Während ich den Stamm bezwinge, klammert sich Kaja zitternd an ihn und schaut zu mir hinauf. Das Klettern ist gar nicht so einfach, wie ich dachte und unvergleichbar mit einer Kletterhalle. Immer wieder spähe ich in die Dunkelheit hinein, ob nicht doch etwas Böses auf mich lauert. Wie hoch ist der Baum eigentlich? Ich bin schon ein gutes Stück voran gekommen. Wenn ich nach oben blicke, erscheint mir immer noch tiefe Schwärze. Bin ich froh, dass man wegen dem Nebel den Boden nicht sehen kann. Die Stämme sind bestimmt 20 Meter groß oder noch größer? Ich habe keine Ahnung.
Es knackt etwas! Vorsichtig ziehe ich mich mit meinen zwei Armen weiter hinauf. Der Ast, an dem ich mich festhalte bricht. Ein lauter Schrei rutscht mir heraus. Nur noch an einer kleinen Mulde im Stamm halte ich mich fest. "Lilly ist alles ok?", fragt meine Freundin. "Alles in Ordnung!", bejahe ich.

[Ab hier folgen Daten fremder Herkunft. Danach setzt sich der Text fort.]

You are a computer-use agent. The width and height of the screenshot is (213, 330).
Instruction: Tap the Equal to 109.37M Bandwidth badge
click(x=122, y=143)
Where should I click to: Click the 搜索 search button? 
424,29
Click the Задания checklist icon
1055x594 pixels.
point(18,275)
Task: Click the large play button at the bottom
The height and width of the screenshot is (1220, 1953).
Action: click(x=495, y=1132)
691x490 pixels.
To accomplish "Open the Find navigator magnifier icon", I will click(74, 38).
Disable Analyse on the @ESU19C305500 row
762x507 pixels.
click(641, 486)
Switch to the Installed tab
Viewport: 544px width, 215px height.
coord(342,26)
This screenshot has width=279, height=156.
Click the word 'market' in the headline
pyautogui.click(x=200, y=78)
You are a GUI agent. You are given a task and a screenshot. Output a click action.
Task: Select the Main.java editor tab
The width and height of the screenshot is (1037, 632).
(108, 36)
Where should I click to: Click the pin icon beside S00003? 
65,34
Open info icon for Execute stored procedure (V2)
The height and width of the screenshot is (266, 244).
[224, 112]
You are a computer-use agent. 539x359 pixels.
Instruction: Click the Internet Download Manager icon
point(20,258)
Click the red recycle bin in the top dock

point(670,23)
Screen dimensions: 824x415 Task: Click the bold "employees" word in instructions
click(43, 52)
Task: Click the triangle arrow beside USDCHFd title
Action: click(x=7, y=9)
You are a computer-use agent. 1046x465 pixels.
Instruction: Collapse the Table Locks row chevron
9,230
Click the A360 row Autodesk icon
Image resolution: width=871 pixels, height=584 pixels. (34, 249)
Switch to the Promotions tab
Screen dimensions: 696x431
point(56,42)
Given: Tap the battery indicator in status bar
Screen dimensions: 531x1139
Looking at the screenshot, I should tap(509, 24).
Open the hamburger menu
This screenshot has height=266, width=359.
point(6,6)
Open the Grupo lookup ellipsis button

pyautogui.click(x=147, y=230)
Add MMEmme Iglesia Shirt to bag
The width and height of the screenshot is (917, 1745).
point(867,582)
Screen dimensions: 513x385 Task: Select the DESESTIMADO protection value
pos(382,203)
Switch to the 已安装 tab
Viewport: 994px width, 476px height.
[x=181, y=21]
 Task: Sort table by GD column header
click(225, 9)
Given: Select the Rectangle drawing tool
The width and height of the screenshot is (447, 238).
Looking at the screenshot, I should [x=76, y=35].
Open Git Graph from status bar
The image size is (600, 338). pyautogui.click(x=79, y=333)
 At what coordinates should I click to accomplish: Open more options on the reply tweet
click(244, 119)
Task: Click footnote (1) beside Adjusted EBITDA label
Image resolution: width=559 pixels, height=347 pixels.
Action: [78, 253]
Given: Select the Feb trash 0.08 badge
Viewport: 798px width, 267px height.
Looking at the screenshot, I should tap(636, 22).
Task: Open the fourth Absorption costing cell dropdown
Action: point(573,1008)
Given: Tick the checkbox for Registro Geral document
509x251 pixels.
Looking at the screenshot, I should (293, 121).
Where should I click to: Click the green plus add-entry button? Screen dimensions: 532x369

Ich versuche mich mit einem Arm hochzuziehen, jedoch schaffe ich es nicht. Meine Kraft ist zu gering. Die Mulde scheint mein Gewicht auszuhalten. Die Frage ist nur, wie lange noch? Mit meinen Füßen suche ich nach Halt an der rauen Rinde. Aber es ist nichts da, um mich mit meinen Beinen hochstämmen zu können. Ich strecke meine zweite Hand in Richtung Mulde, erreiche sie aber nicht. Meine Beine klemmen sich links und rechts neben den Stamm. Wenn dieser nicht so dick wäre, wäre es leichter. Meine Knie borren sich ebenfalls an die Rinde. Jetzt stemme ich mich langsam etwas hoch. Es sind nur ein paar Zentimeter, aber es reicht um die rettende Mulde auch mit der zweiten Hand erreichen zu können. Puh, geschafft. Mit beiden Arme kann ich mich nun hoch ziehen und erreiche den nächsten Ast.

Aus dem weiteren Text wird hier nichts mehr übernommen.